Personal information
- Full name: Stephen David Train
- Born: 23 February 1962 (age 64) Sunderland, Tyne and Wear, England
- Height: 173 cm (5 ft 8 in)
- Weight: 80 kg (176 lb)

Sport
- Sport: Canoe sprint, Canoe marathon
- Club: Fladbury Canoe & Kayak Club

Medal record
Representing Great Britain
Men's canoe sprint
World Championships
| Silver medal – second place | 1985 Mechelen | C-2 10000 m |
| Silver medal – second place | 1993 Copenhagen | C-2 10000 m |
| Bronze medal – third place | 1987 Duisburg | C-2 10000 m |
| Bronze medal – third place | 1989 Plovdiv | C-2 10000 m |
| Bronze medal – third place | 1991 Paris | C-2 10000 m |
| Bronze medal – third place | 1997 Dartmouth | C-2 1000 m |
Men's canoe marathon
World Championships
| Gold medal – first place | 1988 Nottingham | C-2 marathon |
| Gold medal – first place | 1996 Vaxholm | C-2 marathon |
| Gold medal – first place | 1998 Cape Town | C-2 marathon |
| Silver medal – second place | 1994 Bosbaan | C-2 marathon |

= Stephen Train =

British canoeist

Stephen David "Steve" Train (born 23 February 1962) is a British canoe sprinter and marathon canoeist who competed from the mid-1980s to the early 2000s (decade).
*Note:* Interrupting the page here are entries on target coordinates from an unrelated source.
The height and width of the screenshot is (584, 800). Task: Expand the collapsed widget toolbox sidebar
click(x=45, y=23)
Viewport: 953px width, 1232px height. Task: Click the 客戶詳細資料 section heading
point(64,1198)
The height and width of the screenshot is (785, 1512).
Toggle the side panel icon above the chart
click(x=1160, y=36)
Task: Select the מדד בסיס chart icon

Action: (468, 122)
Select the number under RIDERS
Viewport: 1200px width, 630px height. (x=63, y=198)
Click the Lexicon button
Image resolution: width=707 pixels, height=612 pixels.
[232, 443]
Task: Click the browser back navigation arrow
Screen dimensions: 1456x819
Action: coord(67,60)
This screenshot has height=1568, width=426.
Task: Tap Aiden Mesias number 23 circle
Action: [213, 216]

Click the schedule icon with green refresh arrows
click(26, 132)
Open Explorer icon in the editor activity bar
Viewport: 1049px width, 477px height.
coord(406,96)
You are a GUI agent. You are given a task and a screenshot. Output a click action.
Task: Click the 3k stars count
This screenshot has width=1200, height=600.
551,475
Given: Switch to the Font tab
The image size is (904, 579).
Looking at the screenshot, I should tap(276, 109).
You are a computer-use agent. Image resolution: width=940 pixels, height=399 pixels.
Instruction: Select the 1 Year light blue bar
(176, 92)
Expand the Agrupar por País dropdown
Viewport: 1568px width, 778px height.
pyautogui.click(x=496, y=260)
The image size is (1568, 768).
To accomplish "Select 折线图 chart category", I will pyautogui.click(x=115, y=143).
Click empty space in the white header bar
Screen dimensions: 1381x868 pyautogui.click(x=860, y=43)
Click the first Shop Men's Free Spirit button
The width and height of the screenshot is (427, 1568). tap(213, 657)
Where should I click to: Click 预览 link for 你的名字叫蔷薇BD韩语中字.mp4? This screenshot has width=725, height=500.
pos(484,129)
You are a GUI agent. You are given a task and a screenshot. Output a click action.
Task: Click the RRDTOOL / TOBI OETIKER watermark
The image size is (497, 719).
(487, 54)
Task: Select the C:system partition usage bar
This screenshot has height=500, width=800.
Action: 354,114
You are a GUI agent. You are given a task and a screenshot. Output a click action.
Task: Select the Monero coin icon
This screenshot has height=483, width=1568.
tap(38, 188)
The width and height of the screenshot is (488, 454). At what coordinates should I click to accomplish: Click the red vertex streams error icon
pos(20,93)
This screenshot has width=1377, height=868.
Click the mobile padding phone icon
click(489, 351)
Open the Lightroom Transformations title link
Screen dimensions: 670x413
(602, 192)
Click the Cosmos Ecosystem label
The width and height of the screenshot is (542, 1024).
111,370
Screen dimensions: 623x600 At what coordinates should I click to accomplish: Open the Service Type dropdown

He won six medals at the ICF Canoe Sprint World Championships with two silvers (C-2 10000 m: 1985, 1995), and four bronzes (C-2 1000 m: 1997, C-2 10000 m: 1987, 1989, 1991).

==Career==
Between 1984 and 2000, Train competed in five Summer Olympics, earning his best finish of sixth twice (C-1 1000 m in 1984 and C-2 1000 m in 1996).

Train has also won three ICF Canoe Marathon World Championships, in 1988, 1996 and 1998, competing in C-2 with his brother Andrew Train.